About this exercise:
Find every line in the records below that contains the word "computer", and copy each such line.

Start of Data shown

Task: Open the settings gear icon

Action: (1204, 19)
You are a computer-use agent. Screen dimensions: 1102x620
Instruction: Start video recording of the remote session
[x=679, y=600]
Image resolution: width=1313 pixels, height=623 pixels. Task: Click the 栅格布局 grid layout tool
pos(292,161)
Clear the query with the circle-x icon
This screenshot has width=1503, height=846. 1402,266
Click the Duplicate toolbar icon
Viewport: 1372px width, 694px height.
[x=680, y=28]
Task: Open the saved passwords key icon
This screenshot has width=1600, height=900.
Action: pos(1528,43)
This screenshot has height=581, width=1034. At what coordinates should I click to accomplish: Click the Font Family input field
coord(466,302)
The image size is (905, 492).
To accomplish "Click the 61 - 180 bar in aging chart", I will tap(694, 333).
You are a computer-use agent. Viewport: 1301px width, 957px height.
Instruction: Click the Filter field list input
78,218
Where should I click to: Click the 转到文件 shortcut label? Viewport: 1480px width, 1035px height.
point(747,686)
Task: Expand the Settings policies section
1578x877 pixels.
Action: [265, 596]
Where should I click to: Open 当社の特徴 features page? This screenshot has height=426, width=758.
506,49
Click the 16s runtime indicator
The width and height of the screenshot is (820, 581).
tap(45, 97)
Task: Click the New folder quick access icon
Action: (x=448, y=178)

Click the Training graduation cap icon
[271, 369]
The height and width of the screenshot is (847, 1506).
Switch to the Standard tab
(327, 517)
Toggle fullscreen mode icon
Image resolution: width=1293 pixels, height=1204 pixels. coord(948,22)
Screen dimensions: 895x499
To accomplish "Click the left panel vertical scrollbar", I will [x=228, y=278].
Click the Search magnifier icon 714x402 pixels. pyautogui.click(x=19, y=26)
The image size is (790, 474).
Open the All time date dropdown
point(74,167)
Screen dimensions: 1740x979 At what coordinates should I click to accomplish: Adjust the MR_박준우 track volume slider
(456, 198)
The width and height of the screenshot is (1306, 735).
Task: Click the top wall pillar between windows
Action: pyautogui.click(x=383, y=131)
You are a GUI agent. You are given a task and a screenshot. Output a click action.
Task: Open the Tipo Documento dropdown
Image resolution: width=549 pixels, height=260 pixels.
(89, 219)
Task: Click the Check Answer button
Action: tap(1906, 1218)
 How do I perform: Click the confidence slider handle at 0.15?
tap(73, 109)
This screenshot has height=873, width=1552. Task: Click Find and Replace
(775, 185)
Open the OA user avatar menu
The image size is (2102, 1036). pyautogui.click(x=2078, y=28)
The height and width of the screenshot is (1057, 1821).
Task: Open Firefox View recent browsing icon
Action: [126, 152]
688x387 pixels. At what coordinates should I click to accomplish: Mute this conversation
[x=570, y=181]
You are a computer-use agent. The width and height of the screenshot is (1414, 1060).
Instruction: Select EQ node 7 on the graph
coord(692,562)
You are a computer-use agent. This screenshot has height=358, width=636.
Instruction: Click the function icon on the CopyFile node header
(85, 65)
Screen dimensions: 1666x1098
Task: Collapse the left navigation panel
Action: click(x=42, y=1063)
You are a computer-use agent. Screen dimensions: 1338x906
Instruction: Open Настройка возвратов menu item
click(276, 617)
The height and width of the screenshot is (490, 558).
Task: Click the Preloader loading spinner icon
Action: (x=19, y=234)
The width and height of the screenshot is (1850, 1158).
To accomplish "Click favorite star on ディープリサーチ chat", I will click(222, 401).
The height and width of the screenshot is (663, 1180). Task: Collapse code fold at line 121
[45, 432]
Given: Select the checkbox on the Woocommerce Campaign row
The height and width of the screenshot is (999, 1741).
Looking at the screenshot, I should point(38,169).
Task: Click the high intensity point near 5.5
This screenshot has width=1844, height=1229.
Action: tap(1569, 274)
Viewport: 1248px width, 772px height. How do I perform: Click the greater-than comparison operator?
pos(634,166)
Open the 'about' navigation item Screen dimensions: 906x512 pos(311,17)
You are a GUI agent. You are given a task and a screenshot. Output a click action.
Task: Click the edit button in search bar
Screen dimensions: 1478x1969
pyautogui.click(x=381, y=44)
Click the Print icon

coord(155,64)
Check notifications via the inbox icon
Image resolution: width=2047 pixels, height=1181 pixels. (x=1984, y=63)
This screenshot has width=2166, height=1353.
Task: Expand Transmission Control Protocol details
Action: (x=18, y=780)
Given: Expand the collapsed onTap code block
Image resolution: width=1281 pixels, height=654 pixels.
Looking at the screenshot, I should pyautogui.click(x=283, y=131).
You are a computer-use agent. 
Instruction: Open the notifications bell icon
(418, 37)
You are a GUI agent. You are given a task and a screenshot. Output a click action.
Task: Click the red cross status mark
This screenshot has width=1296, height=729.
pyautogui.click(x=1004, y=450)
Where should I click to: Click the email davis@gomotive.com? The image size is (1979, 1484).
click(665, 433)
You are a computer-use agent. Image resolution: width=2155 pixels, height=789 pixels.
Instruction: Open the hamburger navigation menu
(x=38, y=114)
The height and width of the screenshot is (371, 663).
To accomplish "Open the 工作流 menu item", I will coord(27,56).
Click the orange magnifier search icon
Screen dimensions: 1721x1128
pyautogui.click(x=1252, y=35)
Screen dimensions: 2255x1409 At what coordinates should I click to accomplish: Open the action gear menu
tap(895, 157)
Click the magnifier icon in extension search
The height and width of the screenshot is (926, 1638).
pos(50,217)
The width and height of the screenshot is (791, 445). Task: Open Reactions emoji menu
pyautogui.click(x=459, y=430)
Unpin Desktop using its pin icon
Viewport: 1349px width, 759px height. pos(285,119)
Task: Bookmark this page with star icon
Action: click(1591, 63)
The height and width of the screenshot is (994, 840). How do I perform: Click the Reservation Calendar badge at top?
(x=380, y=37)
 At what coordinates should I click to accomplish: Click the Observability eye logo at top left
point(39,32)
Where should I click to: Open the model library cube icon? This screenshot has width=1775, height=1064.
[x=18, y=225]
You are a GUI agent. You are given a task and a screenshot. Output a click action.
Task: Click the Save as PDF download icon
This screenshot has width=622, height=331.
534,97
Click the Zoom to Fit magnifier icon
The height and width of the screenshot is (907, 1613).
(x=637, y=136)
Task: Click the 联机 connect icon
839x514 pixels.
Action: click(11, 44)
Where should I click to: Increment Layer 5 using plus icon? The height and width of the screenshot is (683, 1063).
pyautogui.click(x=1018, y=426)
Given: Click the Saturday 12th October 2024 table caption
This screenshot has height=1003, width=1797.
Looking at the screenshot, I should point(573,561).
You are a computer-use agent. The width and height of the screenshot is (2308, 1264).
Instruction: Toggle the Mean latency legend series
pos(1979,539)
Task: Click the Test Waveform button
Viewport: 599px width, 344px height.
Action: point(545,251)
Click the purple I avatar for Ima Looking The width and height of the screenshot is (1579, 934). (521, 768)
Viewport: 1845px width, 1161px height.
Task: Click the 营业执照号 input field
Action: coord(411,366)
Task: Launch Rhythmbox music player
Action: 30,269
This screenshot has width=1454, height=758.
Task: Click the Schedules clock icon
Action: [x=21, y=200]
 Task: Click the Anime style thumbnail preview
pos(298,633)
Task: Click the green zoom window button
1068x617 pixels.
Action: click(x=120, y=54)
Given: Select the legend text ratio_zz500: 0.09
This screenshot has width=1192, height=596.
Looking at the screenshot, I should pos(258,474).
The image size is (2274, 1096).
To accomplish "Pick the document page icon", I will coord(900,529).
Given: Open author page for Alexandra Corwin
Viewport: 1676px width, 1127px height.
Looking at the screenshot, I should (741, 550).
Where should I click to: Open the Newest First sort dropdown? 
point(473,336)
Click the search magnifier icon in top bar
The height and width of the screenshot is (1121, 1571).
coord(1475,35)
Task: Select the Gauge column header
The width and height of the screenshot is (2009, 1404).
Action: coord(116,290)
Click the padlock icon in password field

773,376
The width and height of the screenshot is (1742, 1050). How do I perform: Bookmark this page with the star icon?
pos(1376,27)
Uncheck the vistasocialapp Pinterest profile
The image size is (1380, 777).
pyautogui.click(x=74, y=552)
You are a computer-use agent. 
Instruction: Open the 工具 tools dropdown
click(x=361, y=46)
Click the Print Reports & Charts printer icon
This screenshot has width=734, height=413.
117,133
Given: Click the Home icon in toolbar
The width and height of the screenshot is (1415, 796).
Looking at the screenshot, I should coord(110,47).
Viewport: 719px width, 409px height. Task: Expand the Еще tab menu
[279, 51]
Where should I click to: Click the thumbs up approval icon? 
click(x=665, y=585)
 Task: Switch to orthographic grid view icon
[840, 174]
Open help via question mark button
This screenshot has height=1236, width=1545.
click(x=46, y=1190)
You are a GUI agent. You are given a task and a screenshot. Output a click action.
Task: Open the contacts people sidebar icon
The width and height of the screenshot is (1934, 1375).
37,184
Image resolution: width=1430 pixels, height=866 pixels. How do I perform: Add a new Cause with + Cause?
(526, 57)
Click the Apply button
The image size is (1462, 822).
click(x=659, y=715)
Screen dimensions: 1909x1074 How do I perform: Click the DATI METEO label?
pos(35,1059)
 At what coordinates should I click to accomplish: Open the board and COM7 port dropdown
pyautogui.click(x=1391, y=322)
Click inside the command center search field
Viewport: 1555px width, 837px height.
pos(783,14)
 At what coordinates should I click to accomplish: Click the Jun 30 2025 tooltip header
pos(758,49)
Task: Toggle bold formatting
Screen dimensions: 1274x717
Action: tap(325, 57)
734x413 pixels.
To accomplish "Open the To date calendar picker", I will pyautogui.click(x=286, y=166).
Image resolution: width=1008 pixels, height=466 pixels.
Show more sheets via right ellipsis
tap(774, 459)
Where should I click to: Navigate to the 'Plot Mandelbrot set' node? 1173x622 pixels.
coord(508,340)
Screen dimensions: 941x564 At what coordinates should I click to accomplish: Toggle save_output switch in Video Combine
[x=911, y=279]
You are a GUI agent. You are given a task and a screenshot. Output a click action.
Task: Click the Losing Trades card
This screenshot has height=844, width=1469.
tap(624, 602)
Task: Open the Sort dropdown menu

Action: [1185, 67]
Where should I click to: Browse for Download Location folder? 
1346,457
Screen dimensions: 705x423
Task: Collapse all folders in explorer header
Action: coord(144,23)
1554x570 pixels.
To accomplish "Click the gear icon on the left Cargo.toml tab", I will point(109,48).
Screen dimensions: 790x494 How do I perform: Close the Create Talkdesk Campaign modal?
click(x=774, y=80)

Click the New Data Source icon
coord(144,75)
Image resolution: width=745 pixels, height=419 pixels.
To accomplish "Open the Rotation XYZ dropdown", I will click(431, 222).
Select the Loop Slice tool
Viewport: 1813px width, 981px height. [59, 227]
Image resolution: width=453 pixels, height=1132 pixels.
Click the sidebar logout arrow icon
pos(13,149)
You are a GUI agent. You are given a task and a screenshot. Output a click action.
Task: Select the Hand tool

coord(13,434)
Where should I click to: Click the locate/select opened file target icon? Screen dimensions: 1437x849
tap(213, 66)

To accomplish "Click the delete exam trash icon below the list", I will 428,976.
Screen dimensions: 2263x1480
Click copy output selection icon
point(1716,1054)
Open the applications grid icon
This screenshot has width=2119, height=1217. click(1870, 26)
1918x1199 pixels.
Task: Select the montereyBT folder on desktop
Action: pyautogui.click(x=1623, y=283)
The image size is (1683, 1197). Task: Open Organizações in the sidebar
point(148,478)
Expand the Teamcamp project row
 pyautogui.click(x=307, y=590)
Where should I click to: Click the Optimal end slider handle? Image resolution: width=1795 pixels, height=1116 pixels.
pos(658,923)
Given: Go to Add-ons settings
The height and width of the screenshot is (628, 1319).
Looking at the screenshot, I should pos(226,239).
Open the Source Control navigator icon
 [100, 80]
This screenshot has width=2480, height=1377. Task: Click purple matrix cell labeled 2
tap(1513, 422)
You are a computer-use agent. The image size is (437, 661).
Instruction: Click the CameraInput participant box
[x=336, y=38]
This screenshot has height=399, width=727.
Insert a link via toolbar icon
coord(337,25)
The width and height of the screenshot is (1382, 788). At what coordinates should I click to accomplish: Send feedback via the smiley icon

End of Data shown

Exercise response:
You are a computer-use agent. Screen dimensions: 1102x620
You are a computer-use agent. Viewport: 1301px width, 957px height.
You are a computer-use agent. The width and height of the screenshot is (1414, 1060).
You are a computer-use agent. This screenshot has height=358, width=636.
You are a computer-use agent. Screen dimensions: 1338x906
You are a computer-use agent. 
You are a computer-use agent. Image resolution: width=2155 pixels, height=789 pixels.
You are a computer-use agent. The width and height of the screenshot is (2308, 1264).
You are a computer-use agent. 
You are a computer-use agent. The image size is (437, 661).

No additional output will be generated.